Everyone in SA freaked out about the “foreigner problem” when the coronavirus first hit our shores. They are going to make us sick. Coronavirus is going to kill them. No, they are going to do exactly what they feel like doing at that particular point in time. It only affects you if they are with you.
Who cares what happens at the border with Zimbabwe? Do we really think that we solved the foreigner problem? I think we created a problem where there is none. Human beings are wont to move around to suit their purposes. They are pursuing their own happiness. It has nothing to do with you.
One person has stuck with me through the years. His name is Khumbulani Frederick Ngubane. He wanted to be a pianist. Instead he became a number. He was born in South Africa. Then his parents split up and his mom took him to Kenya. She died and he lived with an aunt who also died.
He wanted to return to South Africa to see if he could find any remaining family. That was his mission. His only goal. And he set off on this journey, which will go down in the history of mankind as the most bizarre. When he got to South Africa, he got kidnapped by armed robbers.
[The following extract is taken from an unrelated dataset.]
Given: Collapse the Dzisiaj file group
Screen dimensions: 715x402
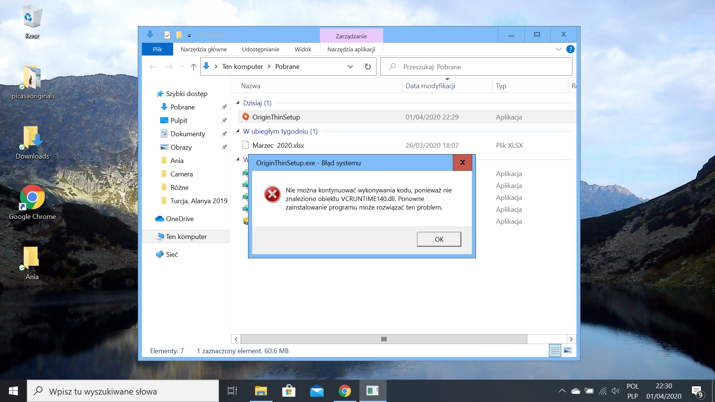Looking at the screenshot, I should click(238, 103).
He escaped the house in the middle of nowhere and found the police. They returned with him to the house so he could collect the bag containing his number. The cops were too scared to confront the robbers. So they told him to go to another town to reapply for a number.
He did. They told him that his number was invalid and that he had entered the country illegally. But they gave him a paper to help him find someone, anyone who could verify that he was indeed born where he claims to have been born. When he arrived home, the cops picked him up.
He spent time in detention because he didn’t have a number. This was to be one of many times he would spend in a prison cell. At one comical juncture, other people who lived in places he had once lived were called upon to verify if he indeed had a number. Kenya turned him down. No, he is not one of us.
He has had no luck in finding someone to confirm that he exists. It must be terribly frustrating. “Where’s your number?” demands the policeman. “I don’t have a number” he replies weakly. The police puffs his chest: “Then how dare you exist in front of me at this very moment!” This is a capital crime.
So now Khumbulani lives without a number. Every day he lives. Off the kindness and generosity of strangers. He has experienced every form of humanity. Bureaucracy prevails. You only exist because when you were born, your mother had the good sense to tell somebody. Now you have a number.